How do we tell Python which rows are tribe counts and which are state counts? Notice that the tribe counts have a space at the beginning of the names. For example, the one of the first Tribe entries is `' Navajo Nation'`. We need to constuct a filter that goes through every entry in the data table and removes ones that start with a space. We can do this using a loop. 

In [None]:
WIC_States_and_Tribes["State/Indian Tribe"][5]

In [None]:
state_names = []
corresponding_numbers = []

index_value = 0

for state in ...: # Fill in your code here! What do you want to be indexing through?
    if state[0] != ' ': # This indexes a string to get the first charecter
        ... # Fill in your code here!
        corresponding_numbers.append(...) # Fill in your code here!
        
    index_value += 1

Now, let's replace our old `Total Enrollment` and `State/Indian Tribe` columns with our new lists!

In [None]:
WIC_States_and_Tribes["Total Enrollment"] = corresponding_numbers
WIC_States_and_Tribes["State/Indian Tribe"] = state_names

## Problem 2: Analysis

### Analysis Part 1:

In this next section, we will combine all the tools you have learned throughout this module to learn more about the data as a whole. You will be finding the top 10 states with largest enrollment in WIC programs and make a bar chart of the values.

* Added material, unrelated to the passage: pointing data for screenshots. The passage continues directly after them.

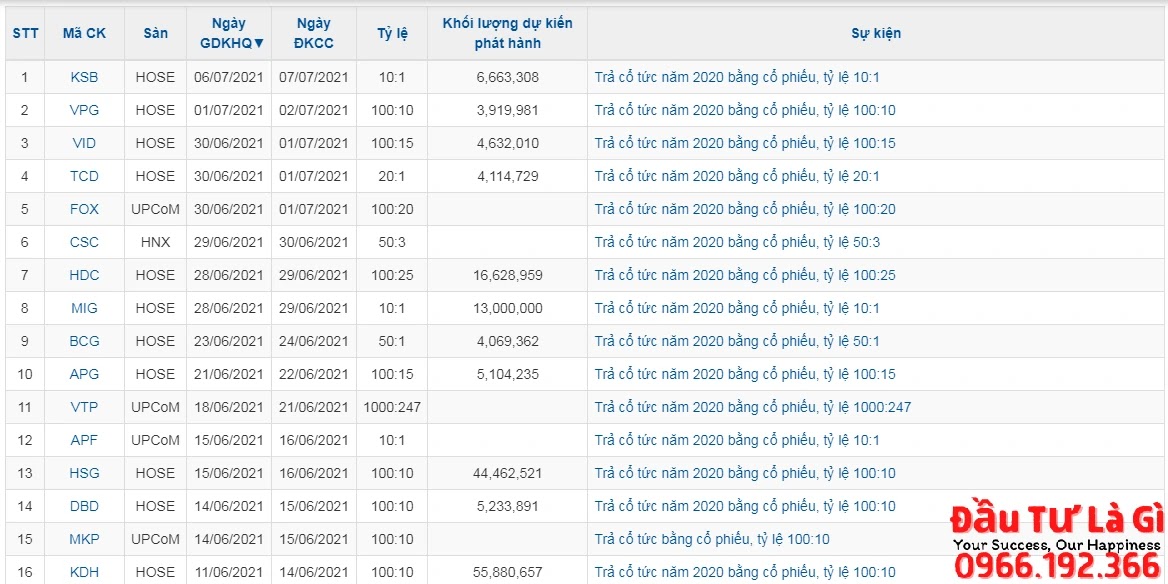Viewport: 1168px width, 584px height.
Task: Open the MIG stock code link
Action: tap(84, 308)
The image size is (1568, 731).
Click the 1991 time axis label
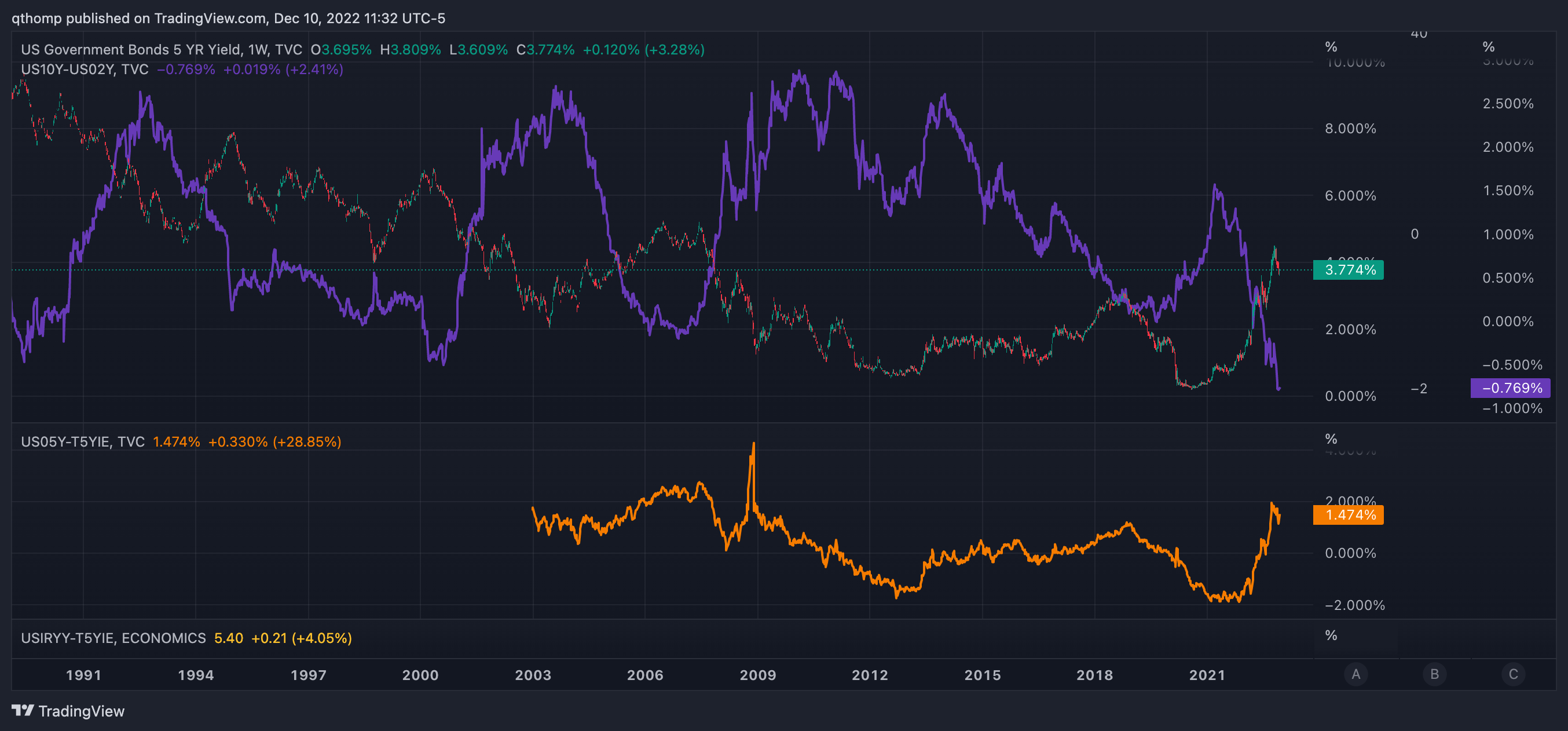[x=83, y=675]
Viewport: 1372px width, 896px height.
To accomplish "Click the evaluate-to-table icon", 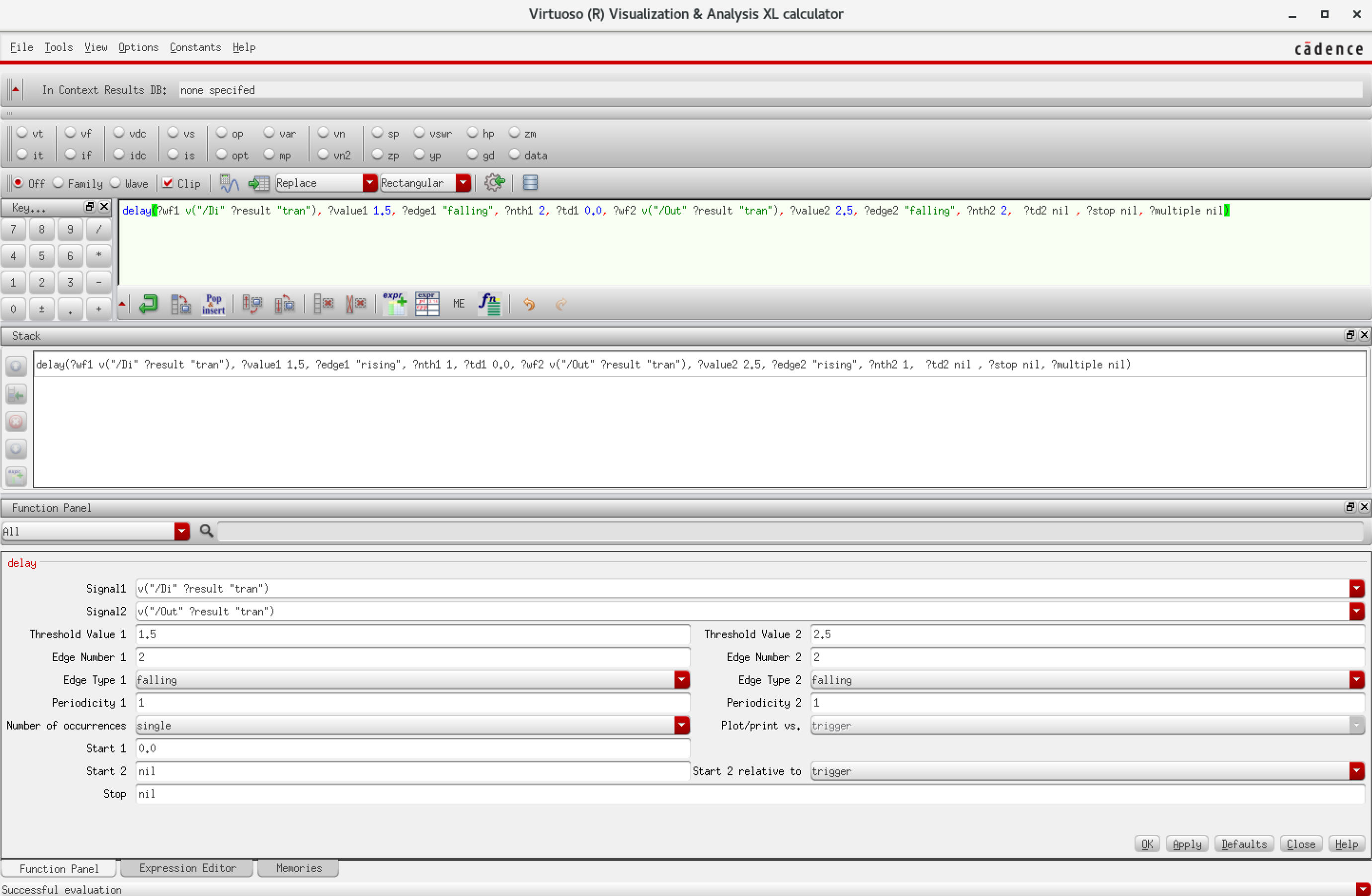I will click(x=259, y=183).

We want to find the top 10 largest values within corresponding numbers. We can start by sorting the enrollment counts per state in descending order (largest to smallest). We can use the `sorted` function to sort a list; setting the `reverse` argument to `True` tells it to sort from largest to smallest.

In [None]:
sorted_enrollment = sorted(WIC_States_and_Tribes["Total Enrollment"], reverse = True) ## TEACH SORT IN LIST SECTION

Now that the list is sorted from largest to smallest, assign the ten largest counts to the name `top_10_amounts` as a list.

In [None]:
top_10_amounts = ... # Fill in your code here! How might you get the top 10 amounts using sorted_enrollment?
top_10_amounts

With the top ten values, we can find out where they were in the original list to find the correct corresponding states. To do this, we can use a for loop that goes through each "row" of our table and adding the state to our top ten list if its enrollment value corresponds to our state.

In [None]:
top_state_enrollments = {}
num_states = len(WIC_States_and_Tribes["State/Indian Tribe"]) # number of states

for i in range(num_states):
    state = WIC_States_and_Tribes["State/Indian Tribe"][i] # get state at row
    enrollment = ... # Fill in your code here to get enrollment at row
    
    if ...: # When do you want to add to top_state_enrollments?
        top_state_enrollments[state] = enrollment
        
top_state_enrollments

Now that we have the indices of the top ten enrollment counts, we can index into the state_names list to get the corresponding state names to these counts. Use a forloop to obtain the values.

Hooray! At this point, we have both the top ten enrollment counts and the state names that correspond to those counts. Let's make a new table using the `visualize_table()` function to see values look like side by side. Start this by making a dictionary of the values using the variable we just found in this section.

In [None]:
top_states = list(top_state_enrollments.keys())
top_enrollments = list(top_state_enrollments.values())
top_state_and_value = ... # Fill in your code here!

In [None]:
visualize_table(top_state_and_value)

We can see the table we have made up to this point, and we are able to use this information to plot the different states against each other. This is helpful, because we can understand how frequently people need help in some states versus others.

In [None]:
# Fill in the column names you used when creating top_state_and_value above!
bar(top_state_and_value, ..., ...) 

In the bar chart, we can see that California has the largest enrollment in WIC as 1,009,492 people use these services. The next state is Texas and has around 250,000 fewer people enrolled. How is the difference between the enrollment of each state so far apart. Something to consider is the size of the population. California has over 39 million people within the state at this time, while Texas has around 27 million people. Based on the different population sizes we would expect California to have more people enrolled.